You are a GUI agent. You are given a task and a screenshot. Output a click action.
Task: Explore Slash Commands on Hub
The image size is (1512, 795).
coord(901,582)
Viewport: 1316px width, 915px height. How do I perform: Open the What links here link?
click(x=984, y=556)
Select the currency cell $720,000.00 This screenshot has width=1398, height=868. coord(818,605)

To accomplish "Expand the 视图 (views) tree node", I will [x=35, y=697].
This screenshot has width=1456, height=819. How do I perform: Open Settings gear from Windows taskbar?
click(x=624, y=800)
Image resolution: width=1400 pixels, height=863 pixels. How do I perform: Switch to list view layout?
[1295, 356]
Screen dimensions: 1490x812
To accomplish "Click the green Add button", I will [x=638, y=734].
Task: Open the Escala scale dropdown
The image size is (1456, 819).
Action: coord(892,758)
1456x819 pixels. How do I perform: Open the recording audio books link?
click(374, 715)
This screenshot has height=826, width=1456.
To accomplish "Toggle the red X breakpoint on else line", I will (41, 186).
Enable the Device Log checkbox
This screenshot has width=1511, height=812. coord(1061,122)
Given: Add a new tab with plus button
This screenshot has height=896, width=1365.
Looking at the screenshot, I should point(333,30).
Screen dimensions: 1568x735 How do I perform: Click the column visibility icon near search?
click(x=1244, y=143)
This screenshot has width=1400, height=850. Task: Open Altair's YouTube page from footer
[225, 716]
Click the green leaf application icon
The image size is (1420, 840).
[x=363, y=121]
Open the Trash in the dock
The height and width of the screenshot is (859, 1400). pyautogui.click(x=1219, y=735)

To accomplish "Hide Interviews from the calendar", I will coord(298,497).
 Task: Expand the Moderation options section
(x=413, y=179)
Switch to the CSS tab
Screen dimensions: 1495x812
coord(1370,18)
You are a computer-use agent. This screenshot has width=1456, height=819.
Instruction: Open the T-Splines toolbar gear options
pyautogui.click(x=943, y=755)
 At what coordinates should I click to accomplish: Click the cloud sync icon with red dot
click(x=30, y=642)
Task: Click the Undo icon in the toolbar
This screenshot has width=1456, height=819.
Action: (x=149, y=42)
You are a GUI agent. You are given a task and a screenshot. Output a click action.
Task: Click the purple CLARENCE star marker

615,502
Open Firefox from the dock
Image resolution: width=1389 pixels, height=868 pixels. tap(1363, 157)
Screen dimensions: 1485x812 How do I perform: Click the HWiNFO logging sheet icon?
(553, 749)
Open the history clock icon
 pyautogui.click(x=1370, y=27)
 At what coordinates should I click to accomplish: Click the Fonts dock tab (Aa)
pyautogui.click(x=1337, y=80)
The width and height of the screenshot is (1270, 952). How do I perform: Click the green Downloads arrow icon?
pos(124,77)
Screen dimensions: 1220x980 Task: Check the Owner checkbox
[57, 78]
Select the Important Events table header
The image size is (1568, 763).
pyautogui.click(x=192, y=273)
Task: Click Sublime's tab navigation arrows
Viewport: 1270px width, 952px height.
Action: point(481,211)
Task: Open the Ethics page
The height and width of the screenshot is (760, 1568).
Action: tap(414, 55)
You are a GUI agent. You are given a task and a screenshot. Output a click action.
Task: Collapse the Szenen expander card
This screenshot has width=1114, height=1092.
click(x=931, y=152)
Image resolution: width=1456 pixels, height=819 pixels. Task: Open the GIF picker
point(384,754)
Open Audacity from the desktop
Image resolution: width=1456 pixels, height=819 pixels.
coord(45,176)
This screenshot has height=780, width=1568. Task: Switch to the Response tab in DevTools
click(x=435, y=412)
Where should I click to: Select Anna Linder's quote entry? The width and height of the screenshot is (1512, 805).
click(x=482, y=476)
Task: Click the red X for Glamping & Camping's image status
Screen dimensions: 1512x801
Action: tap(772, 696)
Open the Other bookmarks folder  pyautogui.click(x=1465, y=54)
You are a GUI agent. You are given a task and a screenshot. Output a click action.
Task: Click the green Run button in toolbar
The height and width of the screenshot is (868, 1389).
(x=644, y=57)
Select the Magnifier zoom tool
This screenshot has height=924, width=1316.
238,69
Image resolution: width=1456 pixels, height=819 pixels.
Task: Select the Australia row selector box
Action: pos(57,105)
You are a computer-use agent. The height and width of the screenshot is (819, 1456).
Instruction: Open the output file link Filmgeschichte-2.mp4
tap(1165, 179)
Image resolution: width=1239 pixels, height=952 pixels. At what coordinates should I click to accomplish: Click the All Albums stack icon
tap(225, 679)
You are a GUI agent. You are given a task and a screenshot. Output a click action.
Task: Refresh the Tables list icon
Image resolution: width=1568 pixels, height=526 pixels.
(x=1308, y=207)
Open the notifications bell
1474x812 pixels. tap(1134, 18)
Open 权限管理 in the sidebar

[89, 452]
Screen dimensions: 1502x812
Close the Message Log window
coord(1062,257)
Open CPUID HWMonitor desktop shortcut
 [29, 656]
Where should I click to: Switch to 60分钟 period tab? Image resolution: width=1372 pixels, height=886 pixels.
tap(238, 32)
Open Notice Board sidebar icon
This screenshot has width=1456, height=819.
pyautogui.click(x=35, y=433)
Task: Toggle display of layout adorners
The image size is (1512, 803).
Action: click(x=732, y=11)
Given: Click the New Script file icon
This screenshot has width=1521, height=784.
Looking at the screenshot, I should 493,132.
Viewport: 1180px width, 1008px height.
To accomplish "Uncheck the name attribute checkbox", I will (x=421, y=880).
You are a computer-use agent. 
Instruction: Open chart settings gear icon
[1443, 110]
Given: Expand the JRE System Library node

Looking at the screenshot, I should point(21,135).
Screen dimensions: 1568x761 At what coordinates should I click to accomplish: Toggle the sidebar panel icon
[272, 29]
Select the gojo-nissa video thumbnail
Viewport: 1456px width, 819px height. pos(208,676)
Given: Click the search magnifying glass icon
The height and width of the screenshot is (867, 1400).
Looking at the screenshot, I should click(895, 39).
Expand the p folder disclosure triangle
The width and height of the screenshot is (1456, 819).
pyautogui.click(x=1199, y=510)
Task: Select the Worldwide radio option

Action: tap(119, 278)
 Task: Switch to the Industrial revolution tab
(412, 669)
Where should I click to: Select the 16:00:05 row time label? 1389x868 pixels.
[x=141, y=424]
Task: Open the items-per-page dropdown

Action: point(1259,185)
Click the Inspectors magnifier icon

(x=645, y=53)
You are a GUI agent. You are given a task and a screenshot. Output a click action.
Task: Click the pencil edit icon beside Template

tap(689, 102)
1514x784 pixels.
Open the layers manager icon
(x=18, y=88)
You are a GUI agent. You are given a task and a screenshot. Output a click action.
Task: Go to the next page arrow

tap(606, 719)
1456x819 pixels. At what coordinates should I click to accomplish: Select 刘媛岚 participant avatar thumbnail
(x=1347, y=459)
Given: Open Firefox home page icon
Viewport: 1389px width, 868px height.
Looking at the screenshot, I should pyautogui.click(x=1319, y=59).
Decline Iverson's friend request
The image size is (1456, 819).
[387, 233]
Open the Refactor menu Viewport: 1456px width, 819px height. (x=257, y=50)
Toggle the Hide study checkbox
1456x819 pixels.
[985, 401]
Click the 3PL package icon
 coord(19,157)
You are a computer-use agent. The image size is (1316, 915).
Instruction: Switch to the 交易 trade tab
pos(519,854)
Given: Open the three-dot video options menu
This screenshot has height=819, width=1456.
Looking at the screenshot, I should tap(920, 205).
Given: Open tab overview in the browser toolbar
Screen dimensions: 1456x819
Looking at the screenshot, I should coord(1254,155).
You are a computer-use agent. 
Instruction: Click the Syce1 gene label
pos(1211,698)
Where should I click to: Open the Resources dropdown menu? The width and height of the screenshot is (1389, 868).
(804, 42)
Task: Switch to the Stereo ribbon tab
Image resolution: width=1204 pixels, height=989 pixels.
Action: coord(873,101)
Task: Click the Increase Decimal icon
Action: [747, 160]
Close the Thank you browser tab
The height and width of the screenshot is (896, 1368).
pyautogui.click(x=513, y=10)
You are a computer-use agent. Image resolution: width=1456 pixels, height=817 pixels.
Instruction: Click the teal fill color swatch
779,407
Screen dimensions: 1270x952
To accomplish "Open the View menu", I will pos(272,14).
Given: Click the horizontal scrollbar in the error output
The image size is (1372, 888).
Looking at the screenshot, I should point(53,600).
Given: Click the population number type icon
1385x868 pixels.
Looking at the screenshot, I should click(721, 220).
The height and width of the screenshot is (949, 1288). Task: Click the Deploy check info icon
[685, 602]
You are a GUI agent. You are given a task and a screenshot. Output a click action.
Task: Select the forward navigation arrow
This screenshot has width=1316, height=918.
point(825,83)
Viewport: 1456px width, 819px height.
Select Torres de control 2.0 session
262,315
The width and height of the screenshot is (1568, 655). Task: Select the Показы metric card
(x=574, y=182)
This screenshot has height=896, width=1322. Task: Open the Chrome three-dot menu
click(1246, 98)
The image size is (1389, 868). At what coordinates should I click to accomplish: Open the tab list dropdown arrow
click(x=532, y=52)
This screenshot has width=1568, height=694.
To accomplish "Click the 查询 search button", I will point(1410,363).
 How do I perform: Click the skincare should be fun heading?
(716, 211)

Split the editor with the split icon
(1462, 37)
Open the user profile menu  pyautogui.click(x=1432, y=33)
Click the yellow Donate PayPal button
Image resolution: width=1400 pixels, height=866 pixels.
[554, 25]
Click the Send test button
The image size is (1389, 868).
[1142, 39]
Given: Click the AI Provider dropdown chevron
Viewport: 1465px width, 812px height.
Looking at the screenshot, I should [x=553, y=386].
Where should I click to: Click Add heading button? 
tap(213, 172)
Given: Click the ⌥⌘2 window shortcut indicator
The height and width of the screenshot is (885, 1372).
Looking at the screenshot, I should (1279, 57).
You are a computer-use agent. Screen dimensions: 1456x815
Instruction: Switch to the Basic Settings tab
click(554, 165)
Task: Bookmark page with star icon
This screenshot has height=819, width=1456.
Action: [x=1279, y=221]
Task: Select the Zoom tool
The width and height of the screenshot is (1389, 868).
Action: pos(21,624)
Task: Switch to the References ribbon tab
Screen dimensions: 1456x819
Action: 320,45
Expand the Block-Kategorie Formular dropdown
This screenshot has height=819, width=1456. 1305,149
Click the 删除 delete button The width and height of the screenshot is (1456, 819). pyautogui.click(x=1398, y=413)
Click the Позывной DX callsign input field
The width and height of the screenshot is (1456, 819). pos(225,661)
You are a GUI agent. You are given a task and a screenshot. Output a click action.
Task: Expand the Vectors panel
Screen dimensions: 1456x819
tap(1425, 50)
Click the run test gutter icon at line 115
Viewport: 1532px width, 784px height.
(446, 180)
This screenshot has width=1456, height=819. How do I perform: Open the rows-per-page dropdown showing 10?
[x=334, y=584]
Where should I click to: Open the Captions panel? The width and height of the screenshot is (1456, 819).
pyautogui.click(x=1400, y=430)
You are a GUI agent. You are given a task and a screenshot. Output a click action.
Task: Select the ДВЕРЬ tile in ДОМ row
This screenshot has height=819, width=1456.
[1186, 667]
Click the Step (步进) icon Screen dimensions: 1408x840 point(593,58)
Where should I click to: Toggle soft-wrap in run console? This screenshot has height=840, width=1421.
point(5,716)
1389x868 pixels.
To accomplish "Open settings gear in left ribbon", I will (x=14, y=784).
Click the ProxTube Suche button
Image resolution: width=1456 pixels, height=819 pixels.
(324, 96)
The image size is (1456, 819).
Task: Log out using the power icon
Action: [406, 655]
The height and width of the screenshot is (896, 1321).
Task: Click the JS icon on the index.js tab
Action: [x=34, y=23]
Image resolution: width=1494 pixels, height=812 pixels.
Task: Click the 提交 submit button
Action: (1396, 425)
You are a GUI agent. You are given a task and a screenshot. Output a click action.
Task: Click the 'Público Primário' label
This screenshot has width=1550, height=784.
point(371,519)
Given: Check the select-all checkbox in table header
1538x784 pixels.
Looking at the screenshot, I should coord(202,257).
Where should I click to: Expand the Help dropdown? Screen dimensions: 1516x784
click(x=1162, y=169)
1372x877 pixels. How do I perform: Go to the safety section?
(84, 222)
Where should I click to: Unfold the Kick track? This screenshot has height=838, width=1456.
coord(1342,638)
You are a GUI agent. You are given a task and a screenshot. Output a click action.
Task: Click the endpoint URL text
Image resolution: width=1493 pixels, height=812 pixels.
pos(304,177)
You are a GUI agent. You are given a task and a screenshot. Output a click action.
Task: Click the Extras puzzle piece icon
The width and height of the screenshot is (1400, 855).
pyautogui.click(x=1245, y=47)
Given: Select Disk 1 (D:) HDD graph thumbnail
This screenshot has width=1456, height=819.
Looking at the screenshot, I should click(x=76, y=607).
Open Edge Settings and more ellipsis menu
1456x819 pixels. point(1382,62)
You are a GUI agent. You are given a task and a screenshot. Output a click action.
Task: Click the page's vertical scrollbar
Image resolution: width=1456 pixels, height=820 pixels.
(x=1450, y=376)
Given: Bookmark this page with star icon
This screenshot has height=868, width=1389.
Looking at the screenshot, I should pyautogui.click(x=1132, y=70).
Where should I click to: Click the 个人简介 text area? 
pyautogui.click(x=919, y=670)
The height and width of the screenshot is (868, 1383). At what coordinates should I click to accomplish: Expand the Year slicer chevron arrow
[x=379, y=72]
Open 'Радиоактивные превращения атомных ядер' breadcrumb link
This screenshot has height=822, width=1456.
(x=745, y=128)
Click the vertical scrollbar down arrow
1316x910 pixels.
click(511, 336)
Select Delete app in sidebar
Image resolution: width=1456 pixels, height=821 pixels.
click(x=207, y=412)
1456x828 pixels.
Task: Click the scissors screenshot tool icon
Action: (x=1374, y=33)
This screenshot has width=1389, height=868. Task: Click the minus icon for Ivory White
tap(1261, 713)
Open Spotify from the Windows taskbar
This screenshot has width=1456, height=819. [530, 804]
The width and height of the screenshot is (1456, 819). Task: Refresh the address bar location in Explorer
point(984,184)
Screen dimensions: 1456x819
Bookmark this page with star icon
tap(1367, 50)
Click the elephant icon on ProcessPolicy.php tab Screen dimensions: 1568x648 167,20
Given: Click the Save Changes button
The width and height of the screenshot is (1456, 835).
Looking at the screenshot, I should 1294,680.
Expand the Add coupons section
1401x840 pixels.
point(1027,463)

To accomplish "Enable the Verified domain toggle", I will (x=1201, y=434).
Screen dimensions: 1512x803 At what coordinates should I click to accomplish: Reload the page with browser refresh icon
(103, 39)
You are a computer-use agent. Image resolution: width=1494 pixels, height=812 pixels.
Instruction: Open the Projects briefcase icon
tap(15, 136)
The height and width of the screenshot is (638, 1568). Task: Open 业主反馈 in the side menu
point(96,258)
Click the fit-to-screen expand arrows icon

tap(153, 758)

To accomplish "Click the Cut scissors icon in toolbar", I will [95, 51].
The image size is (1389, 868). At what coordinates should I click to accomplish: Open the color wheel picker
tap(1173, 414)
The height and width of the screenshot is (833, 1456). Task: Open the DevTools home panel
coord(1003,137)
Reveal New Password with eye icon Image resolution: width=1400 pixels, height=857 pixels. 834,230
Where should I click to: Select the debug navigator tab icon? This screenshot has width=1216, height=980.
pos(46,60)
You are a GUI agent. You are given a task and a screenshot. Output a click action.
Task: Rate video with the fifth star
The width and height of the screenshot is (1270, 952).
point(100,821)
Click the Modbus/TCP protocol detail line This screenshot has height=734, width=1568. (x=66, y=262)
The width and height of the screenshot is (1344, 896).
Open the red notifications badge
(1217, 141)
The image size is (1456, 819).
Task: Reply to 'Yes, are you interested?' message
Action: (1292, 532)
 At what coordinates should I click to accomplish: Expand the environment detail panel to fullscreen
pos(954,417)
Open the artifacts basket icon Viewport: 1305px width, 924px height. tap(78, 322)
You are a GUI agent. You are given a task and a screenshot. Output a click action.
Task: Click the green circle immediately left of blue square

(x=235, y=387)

### [Problem requirements]
Could you print exactly the lines from the one containing "Open the red notifications badge" through the last line of the records above?

### [Exercise solution]
Open the red notifications badge
(1217, 141)
The image size is (1456, 819).
Task: Reply to 'Yes, are you interested?' message
Action: (1292, 532)
 At what coordinates should I click to accomplish: Expand the environment detail panel to fullscreen
pos(954,417)
Open the artifacts basket icon Viewport: 1305px width, 924px height. tap(78, 322)
You are a GUI agent. You are given a task and a screenshot. Output a click action.
Task: Click the green circle immediately left of blue square

(x=235, y=387)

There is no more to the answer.